**QUOTED PASSAGE**.
────

Variational Inference for Dirichlet Process Mixtures

by Blei, Jordan (Bayesian Analysis 2006)

Research Questions

Background

For a quick primer on Dirichlet processes and their use in mixture modeling, see my notes on DPs

Approach

Assuming the observable data is drawn from an exponential family distribution and the base distribution is the conjugate prior, we have a nice probabilistic model:

  1. Draw \(V_i \lvert \alpha \sim Beta(1, \alpha)\). Let \(\underline{V} = \{V_1, V_2, ...\}\)
  2. Draw parameters for the mixing distributions \(\eta_i^* \lvert G_0 \sim G_0\), where \(G_0\) is the base measure of the DP. Let \(\underline{\eta^*} = \{\eta_1^*, \eta_2^*, ...\}\).

────

**DATA SHOWN**.
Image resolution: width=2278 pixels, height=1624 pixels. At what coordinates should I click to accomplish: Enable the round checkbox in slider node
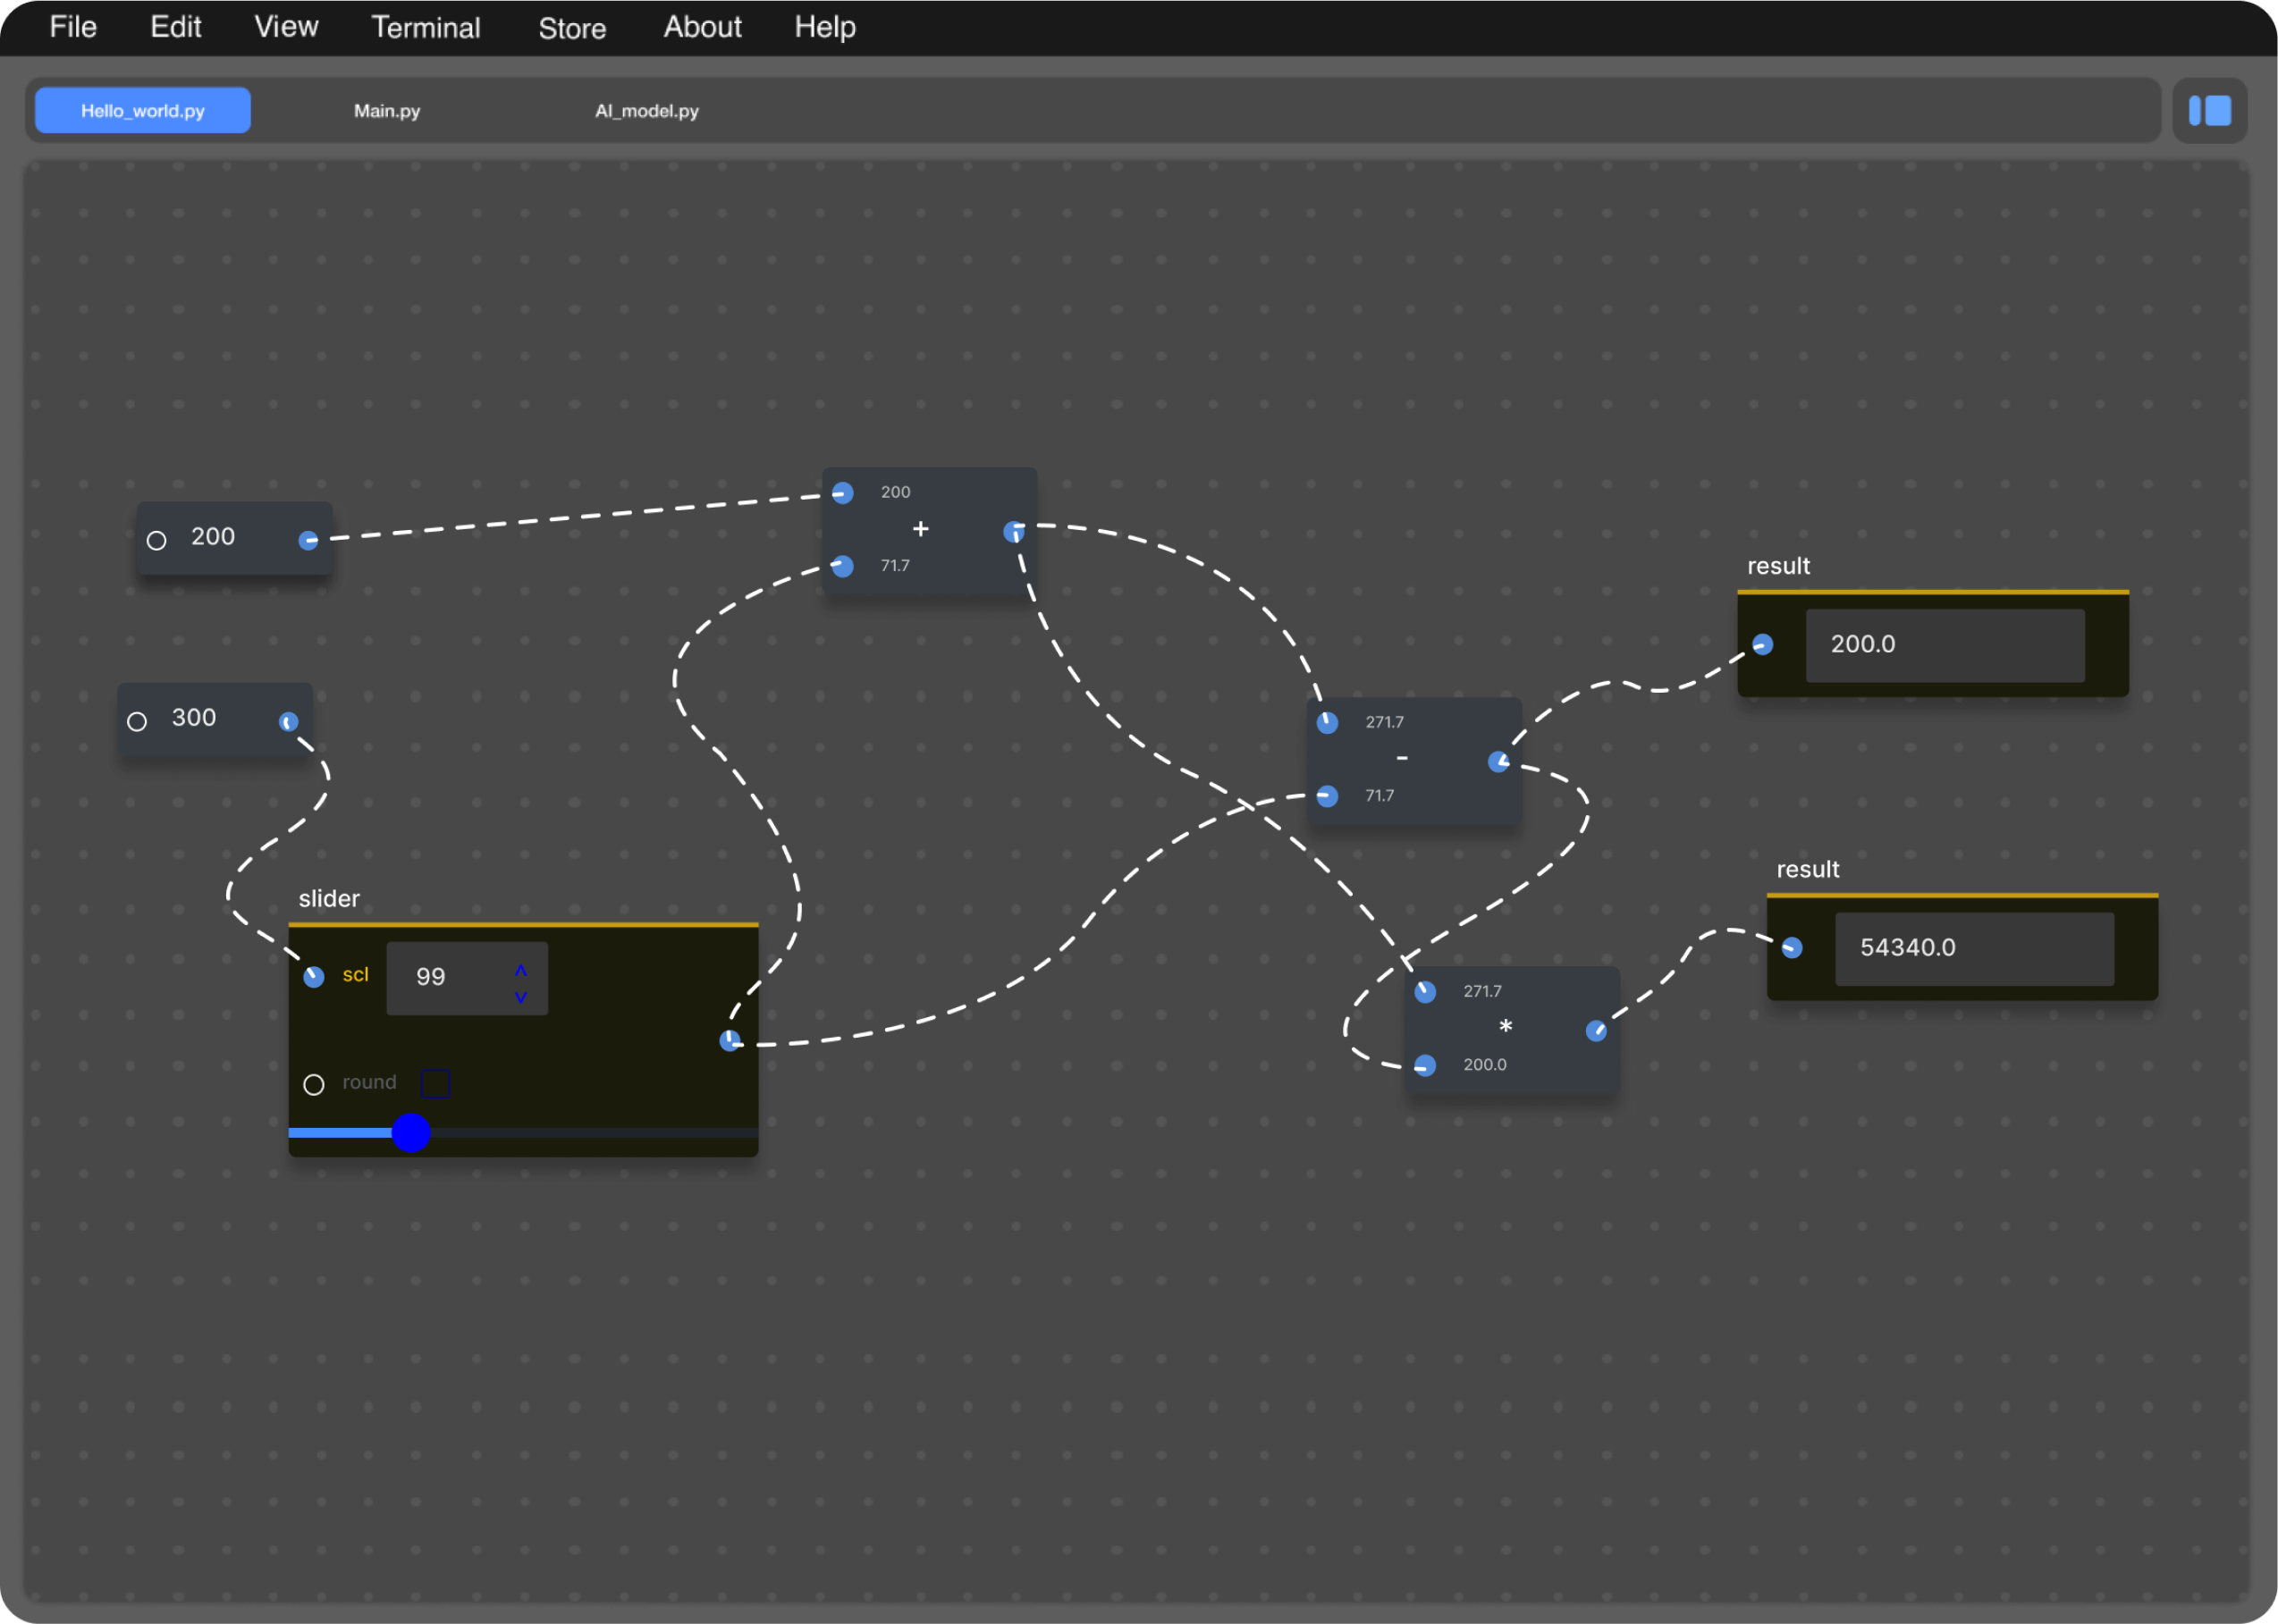pos(435,1083)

────

**YOUR OBJECTIVE**.
Pick up the notes on variational inference for Dirichlet process mixtures right after step 2 of the generative model.

**REPLY**.
  3. For the \(n= 1, ..., N\) data point
    • Draw \(Z_n \lvert \underline{V} \sim Multi(\pi(V))\)
    • Draw \(X_n \lvert Z_n \sim p(x_n \lvert \eta_{z_n^*})\)

Figure1

In constructing the variational family, we take the usual approach of breaking dependencies between latent variables that make computing the posterior difficult. Our variational family is

\[q(\underline{V}, \underline{\eta^*}, \underline{Z}) = \prod_{k=1}^{K-1} q_{\gamma_k}(V_k) \prod_{k=1}^K q_{\tau_k}(\eta_t^*)\prod_{n=1}^N q_{\phi_n}(z_n)\]

where \(K\) is the variational truncation of the number of mixing components and \(\{\gamma_k\} \cup \{\tau_k\} \cup \{\phi_n \}\) are our variational parameters.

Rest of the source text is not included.